--- What to produce ---
Look at the entries below and restate word for word the lines from the first through the one that has "Open the What's New drawer tab".

--- Material provided ---
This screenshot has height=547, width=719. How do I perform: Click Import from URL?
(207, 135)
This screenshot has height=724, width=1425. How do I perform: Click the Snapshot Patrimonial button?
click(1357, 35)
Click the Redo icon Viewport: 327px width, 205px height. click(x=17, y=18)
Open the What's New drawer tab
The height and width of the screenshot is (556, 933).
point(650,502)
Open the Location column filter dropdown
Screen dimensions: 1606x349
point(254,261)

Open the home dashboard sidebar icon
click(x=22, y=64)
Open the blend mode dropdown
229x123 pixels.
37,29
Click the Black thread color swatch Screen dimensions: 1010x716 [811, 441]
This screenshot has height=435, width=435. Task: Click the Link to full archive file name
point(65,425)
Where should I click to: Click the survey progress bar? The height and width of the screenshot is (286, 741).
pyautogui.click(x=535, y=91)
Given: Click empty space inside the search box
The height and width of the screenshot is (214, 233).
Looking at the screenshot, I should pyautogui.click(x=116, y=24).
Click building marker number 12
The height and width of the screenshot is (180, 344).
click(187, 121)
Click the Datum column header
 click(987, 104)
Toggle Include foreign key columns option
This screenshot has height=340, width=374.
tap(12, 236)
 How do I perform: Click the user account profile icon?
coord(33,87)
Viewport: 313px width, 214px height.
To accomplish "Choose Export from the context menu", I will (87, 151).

--- Written solution ---
This screenshot has height=547, width=719. How do I perform: Click Import from URL?
(207, 135)
This screenshot has height=724, width=1425. How do I perform: Click the Snapshot Patrimonial button?
click(1357, 35)
Click the Redo icon Viewport: 327px width, 205px height. click(x=17, y=18)
Open the What's New drawer tab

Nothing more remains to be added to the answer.